Please begin with the line containing "900x649 pixels." and reproduce each line exactly until the records below end, without any pictures.

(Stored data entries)

Start of Block

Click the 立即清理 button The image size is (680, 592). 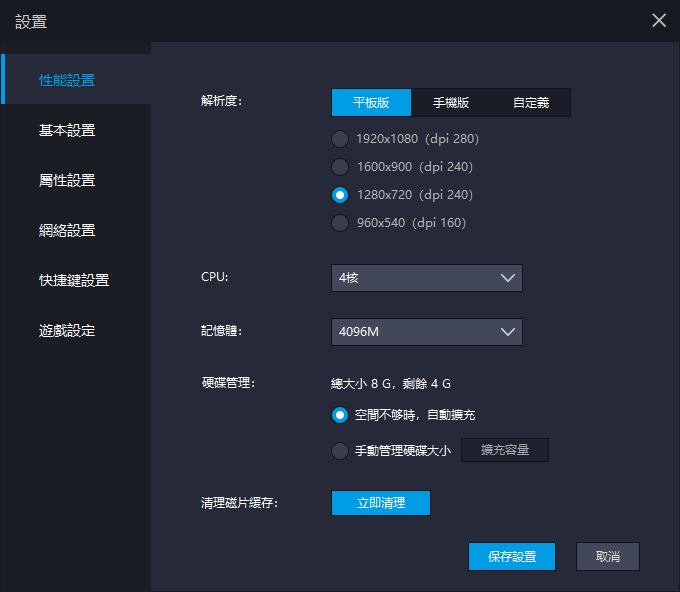[x=380, y=503]
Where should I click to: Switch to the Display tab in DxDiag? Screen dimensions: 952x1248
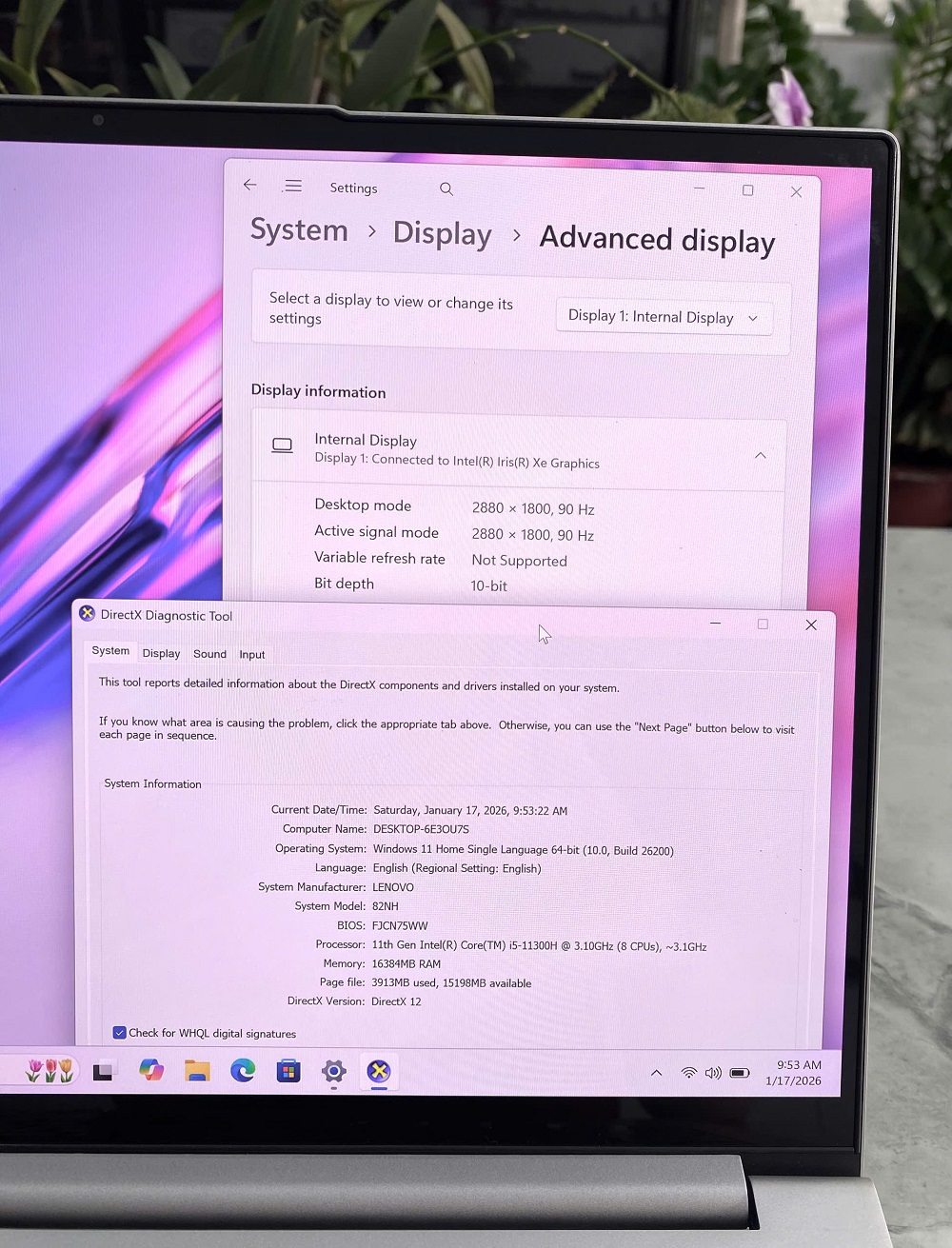click(x=161, y=653)
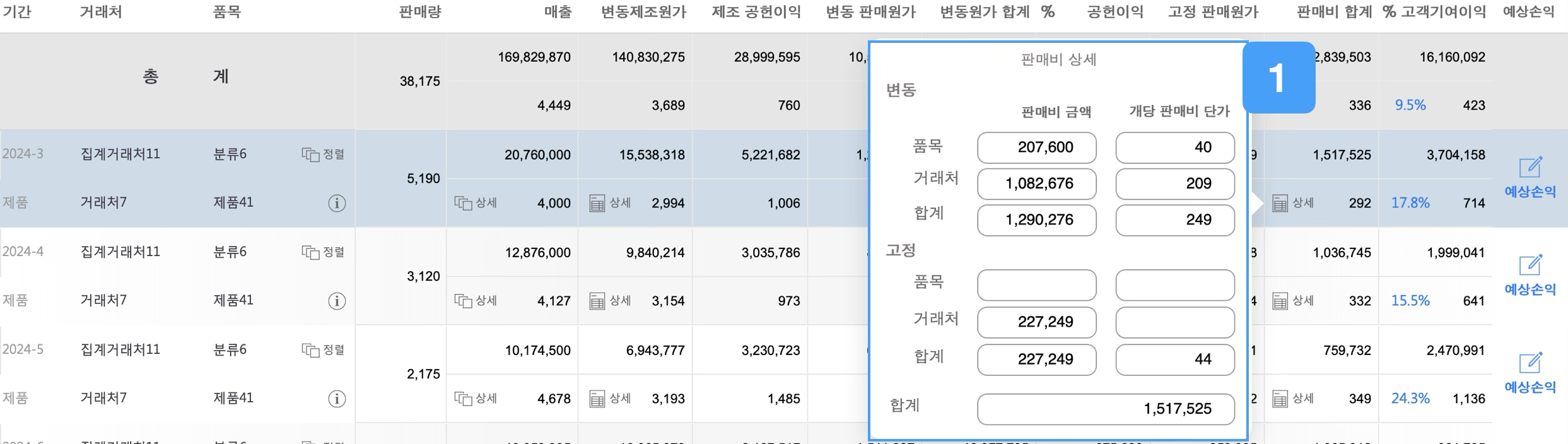Click the total 합계 field showing 1,517,525
Image resolution: width=1568 pixels, height=444 pixels.
click(1105, 409)
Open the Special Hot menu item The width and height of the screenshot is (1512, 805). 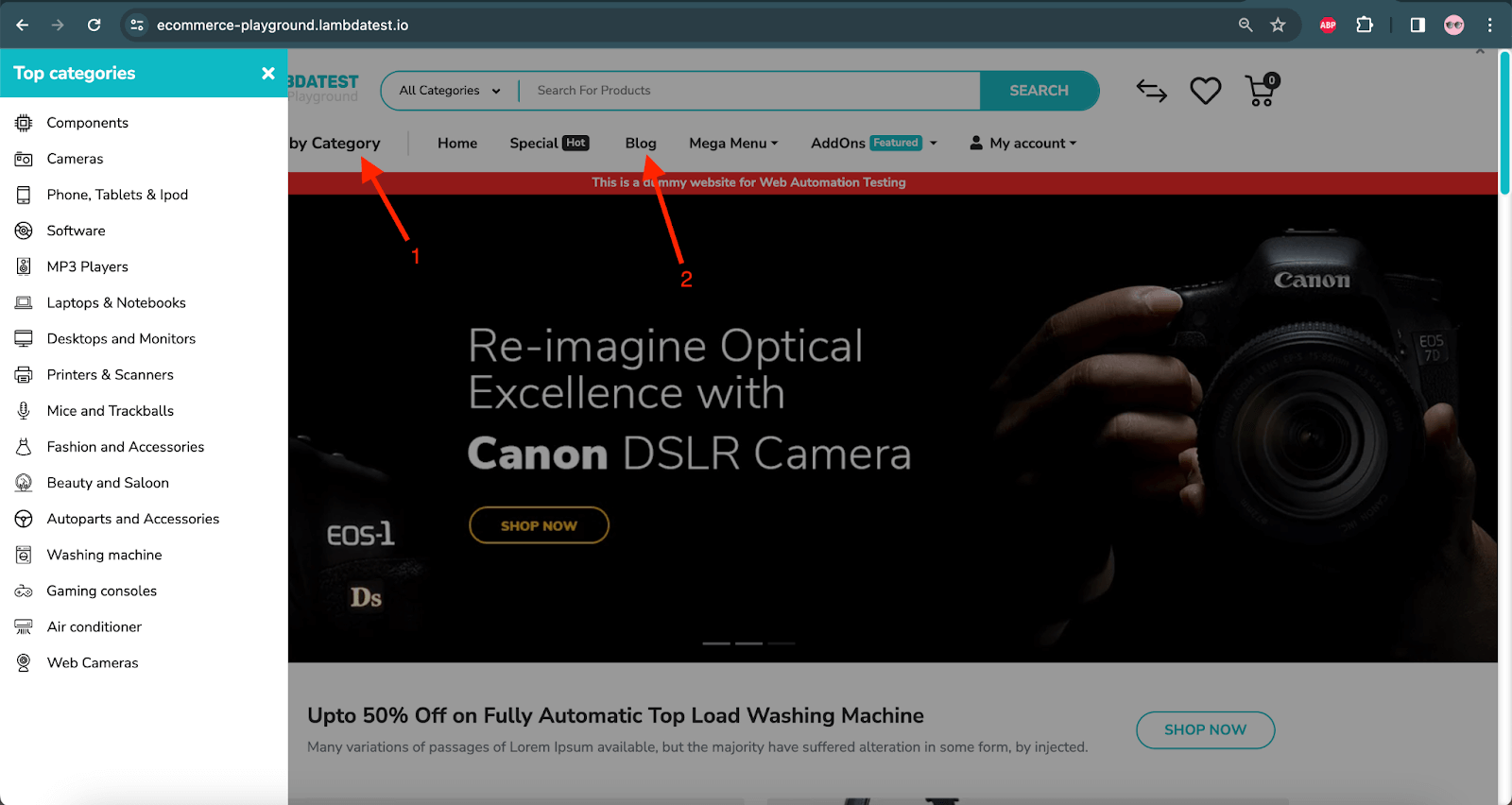[x=549, y=144]
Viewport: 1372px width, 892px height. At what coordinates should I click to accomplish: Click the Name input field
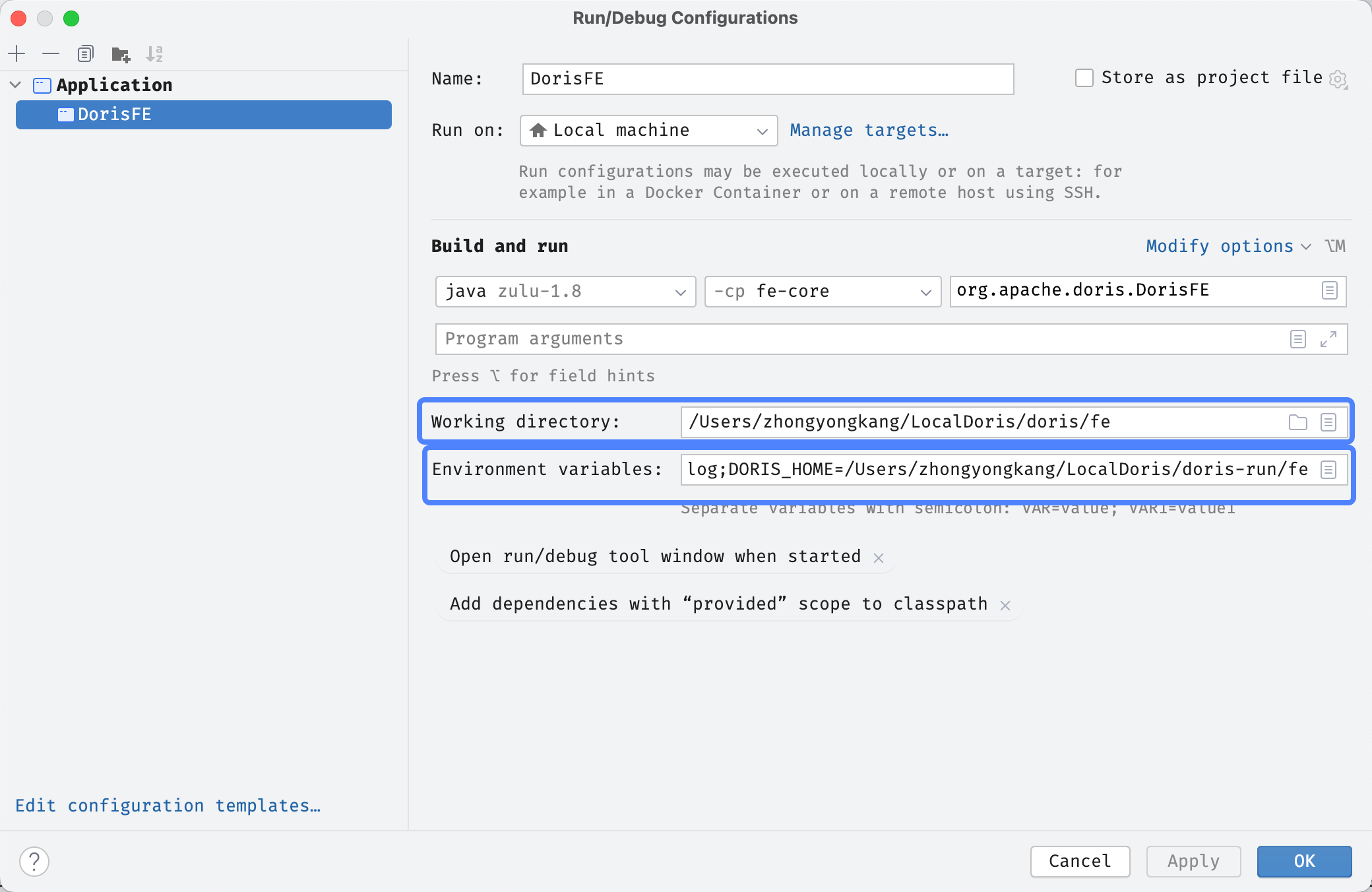coord(767,77)
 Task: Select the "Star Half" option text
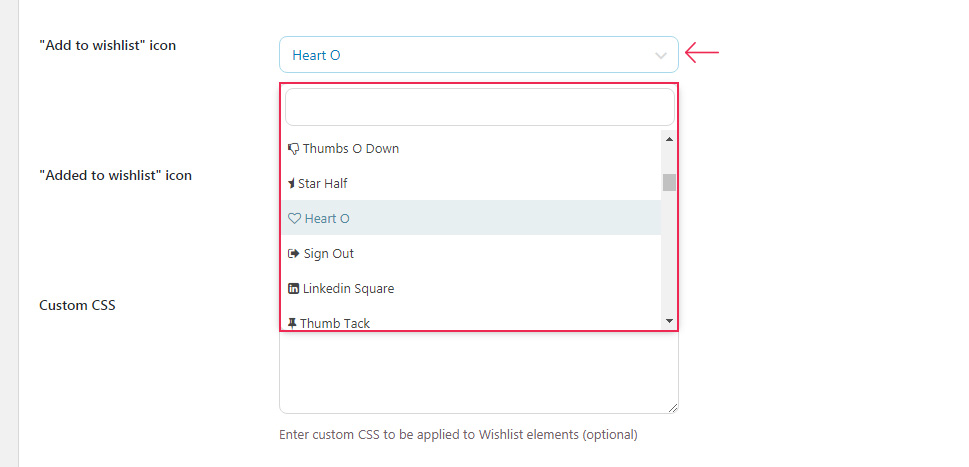click(323, 184)
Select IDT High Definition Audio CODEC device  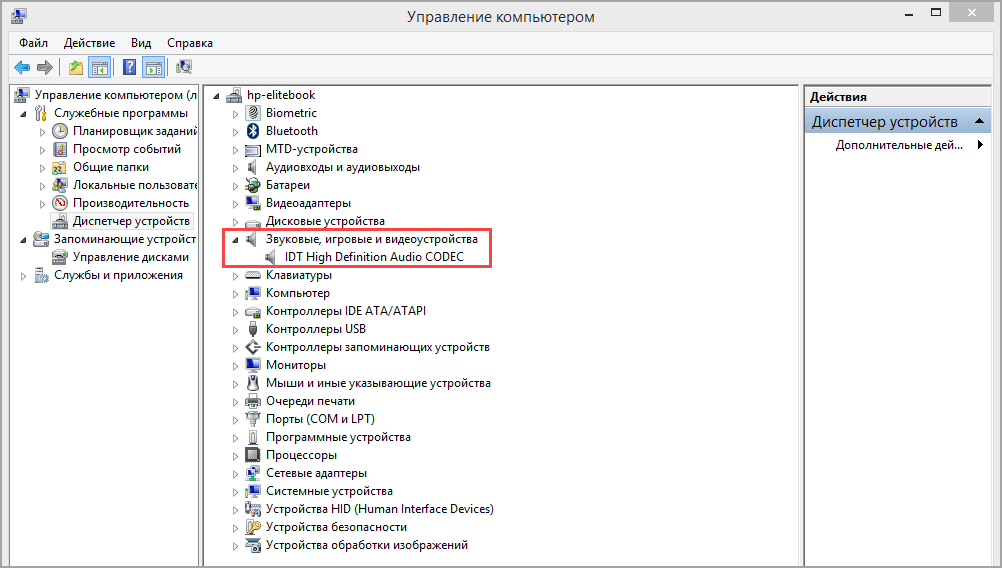pyautogui.click(x=374, y=257)
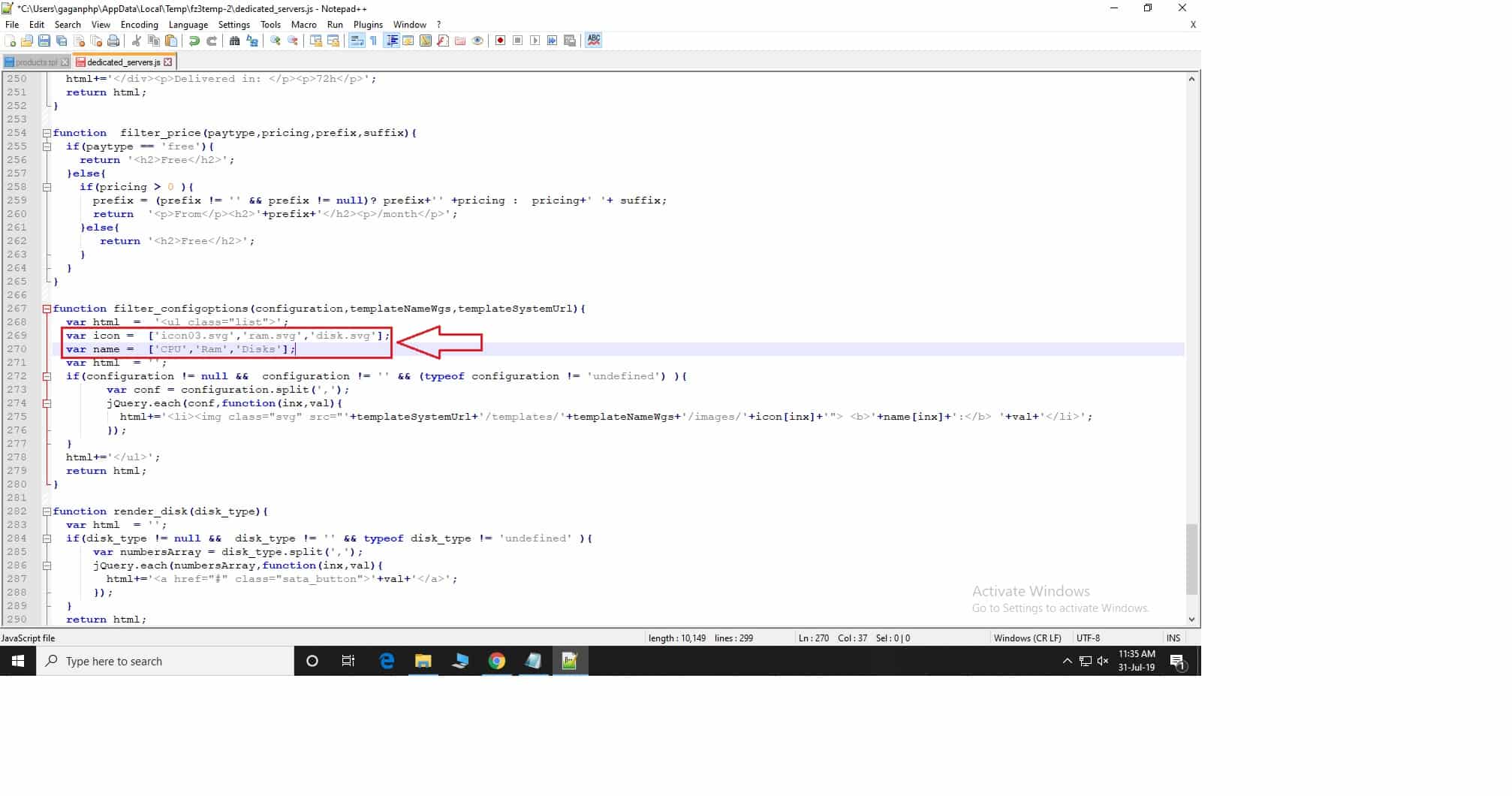Viewport: 1512px width, 796px height.
Task: Click the Save file toolbar icon
Action: point(44,41)
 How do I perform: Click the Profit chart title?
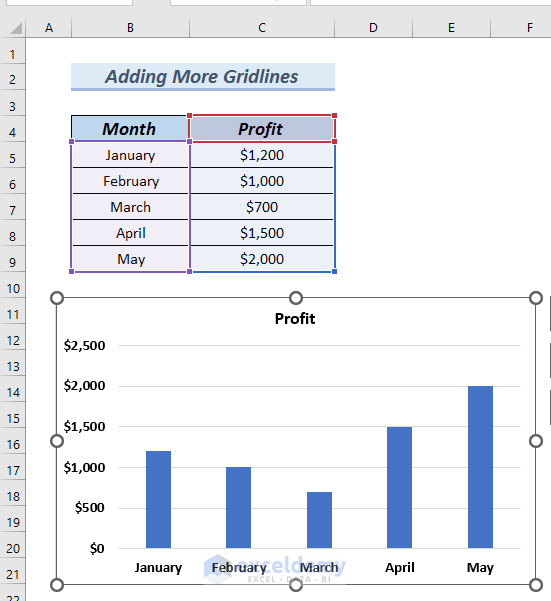click(x=295, y=319)
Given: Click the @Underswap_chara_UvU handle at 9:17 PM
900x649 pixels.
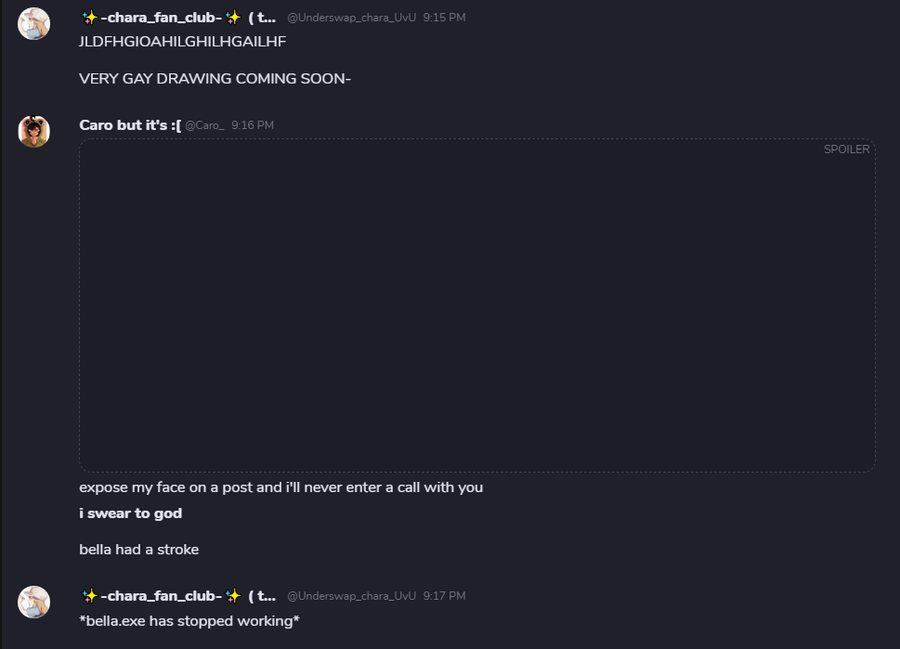Looking at the screenshot, I should click(351, 596).
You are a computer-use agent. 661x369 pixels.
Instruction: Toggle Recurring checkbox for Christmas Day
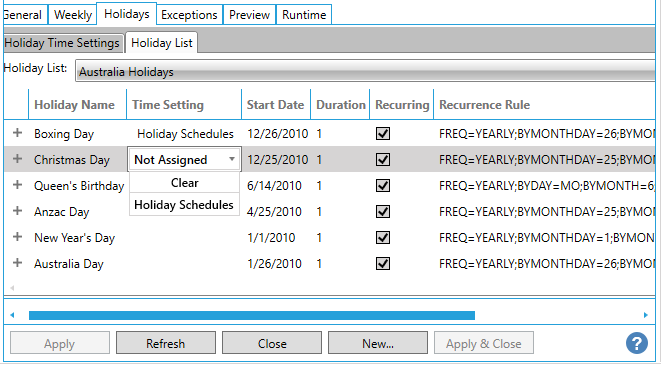tap(383, 160)
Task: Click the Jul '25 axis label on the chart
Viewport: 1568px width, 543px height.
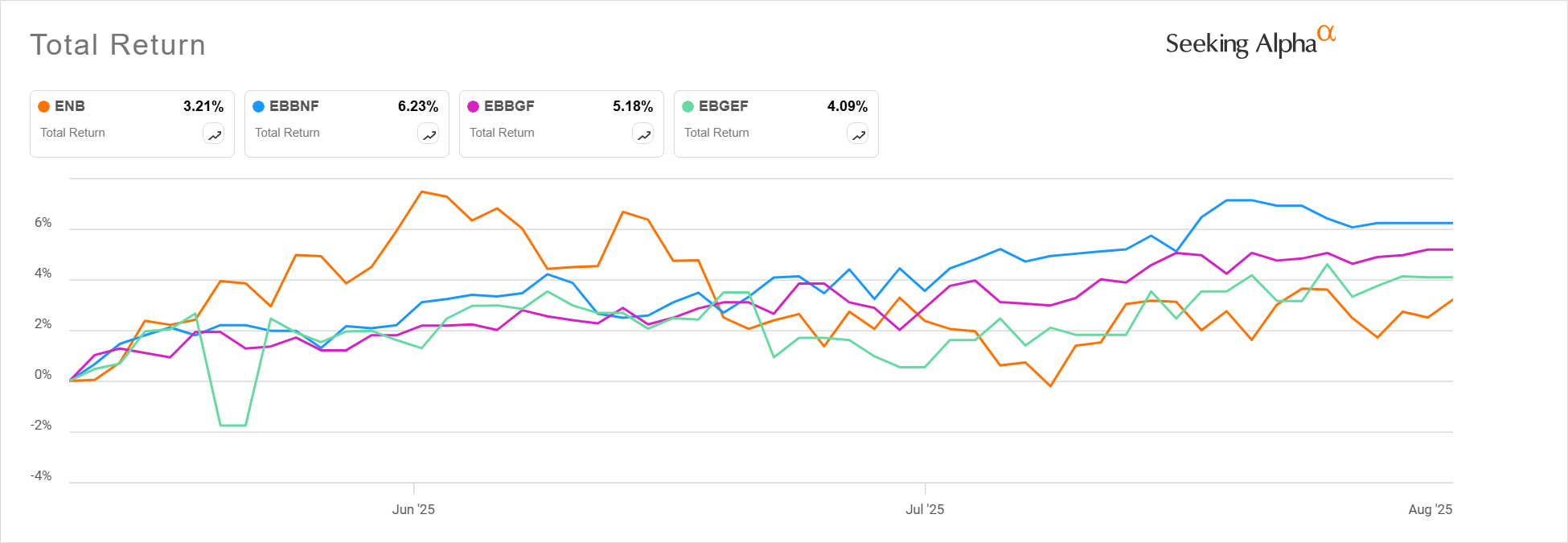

End of Block

#### Solution:
900x649 pixels.
Looking at the screenshot, I should click(351, 596).
You are a computer-use agent. 661x369 pixels.
Instruction: Toggle Recurring checkbox for Christmas Day
tap(383, 160)
Task: Click the Jul '25 axis label on the chart
Viewport: 1568px width, 543px height.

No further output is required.